**Assigned task**
Throughout the records below, find the lines with the string "computer" and give how many there are, nothing else.

**Source data**
********

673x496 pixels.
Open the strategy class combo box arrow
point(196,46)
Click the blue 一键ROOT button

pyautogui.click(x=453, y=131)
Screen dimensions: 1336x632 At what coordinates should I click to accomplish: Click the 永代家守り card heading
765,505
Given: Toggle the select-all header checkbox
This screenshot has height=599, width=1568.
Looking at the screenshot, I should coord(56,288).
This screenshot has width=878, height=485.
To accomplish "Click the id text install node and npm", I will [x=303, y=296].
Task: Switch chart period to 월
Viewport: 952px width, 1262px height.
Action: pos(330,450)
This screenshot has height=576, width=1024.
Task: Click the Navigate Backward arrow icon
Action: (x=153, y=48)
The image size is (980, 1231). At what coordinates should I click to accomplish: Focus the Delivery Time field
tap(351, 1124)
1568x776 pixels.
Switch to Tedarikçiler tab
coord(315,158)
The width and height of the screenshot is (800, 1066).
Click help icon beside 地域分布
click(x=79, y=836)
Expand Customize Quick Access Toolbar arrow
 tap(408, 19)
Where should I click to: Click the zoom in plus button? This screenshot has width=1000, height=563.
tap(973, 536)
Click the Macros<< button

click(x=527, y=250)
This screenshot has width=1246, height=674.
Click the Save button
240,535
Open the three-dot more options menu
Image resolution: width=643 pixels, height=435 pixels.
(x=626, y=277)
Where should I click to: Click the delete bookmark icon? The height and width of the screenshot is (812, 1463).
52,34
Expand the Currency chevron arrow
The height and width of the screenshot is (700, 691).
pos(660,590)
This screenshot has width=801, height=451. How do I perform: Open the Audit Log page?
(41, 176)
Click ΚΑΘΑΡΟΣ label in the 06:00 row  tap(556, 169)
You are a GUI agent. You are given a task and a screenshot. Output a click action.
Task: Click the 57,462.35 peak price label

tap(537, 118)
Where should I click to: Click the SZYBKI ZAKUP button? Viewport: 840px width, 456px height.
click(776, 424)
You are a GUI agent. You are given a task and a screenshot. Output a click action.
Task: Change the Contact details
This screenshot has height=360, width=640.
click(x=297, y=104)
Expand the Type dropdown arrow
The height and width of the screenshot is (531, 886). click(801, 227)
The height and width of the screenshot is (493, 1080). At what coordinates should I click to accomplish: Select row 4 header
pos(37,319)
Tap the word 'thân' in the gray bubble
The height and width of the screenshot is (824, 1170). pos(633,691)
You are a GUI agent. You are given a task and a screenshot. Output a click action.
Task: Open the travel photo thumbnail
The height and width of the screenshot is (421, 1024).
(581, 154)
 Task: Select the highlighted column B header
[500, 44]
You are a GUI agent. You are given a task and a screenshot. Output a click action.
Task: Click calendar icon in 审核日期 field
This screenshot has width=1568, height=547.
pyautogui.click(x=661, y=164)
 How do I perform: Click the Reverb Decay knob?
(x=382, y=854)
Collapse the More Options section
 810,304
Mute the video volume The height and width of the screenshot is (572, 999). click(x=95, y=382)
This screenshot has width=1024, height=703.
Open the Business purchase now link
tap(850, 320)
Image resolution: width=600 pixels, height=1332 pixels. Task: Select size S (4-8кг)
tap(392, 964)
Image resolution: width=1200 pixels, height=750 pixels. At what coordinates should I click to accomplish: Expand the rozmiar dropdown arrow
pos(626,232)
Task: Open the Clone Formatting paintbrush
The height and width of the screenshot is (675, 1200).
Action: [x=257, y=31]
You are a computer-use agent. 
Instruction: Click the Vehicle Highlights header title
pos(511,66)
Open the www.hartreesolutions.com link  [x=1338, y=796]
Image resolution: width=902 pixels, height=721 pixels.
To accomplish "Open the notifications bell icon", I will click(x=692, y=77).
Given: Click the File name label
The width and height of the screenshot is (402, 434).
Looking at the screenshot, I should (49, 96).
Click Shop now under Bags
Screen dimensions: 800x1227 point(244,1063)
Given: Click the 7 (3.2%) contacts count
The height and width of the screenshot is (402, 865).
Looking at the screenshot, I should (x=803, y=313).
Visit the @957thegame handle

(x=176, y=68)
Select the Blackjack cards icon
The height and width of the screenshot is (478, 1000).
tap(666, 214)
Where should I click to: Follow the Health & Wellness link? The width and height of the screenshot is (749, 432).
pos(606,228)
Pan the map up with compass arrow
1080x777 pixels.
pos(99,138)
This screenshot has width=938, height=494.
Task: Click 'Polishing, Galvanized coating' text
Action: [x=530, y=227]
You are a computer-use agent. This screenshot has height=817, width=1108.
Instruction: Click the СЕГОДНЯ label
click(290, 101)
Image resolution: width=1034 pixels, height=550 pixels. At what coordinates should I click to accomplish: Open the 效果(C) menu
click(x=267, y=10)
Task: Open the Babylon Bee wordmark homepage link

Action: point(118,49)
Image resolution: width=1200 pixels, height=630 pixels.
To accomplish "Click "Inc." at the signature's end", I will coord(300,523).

********

**Reply to the task**
2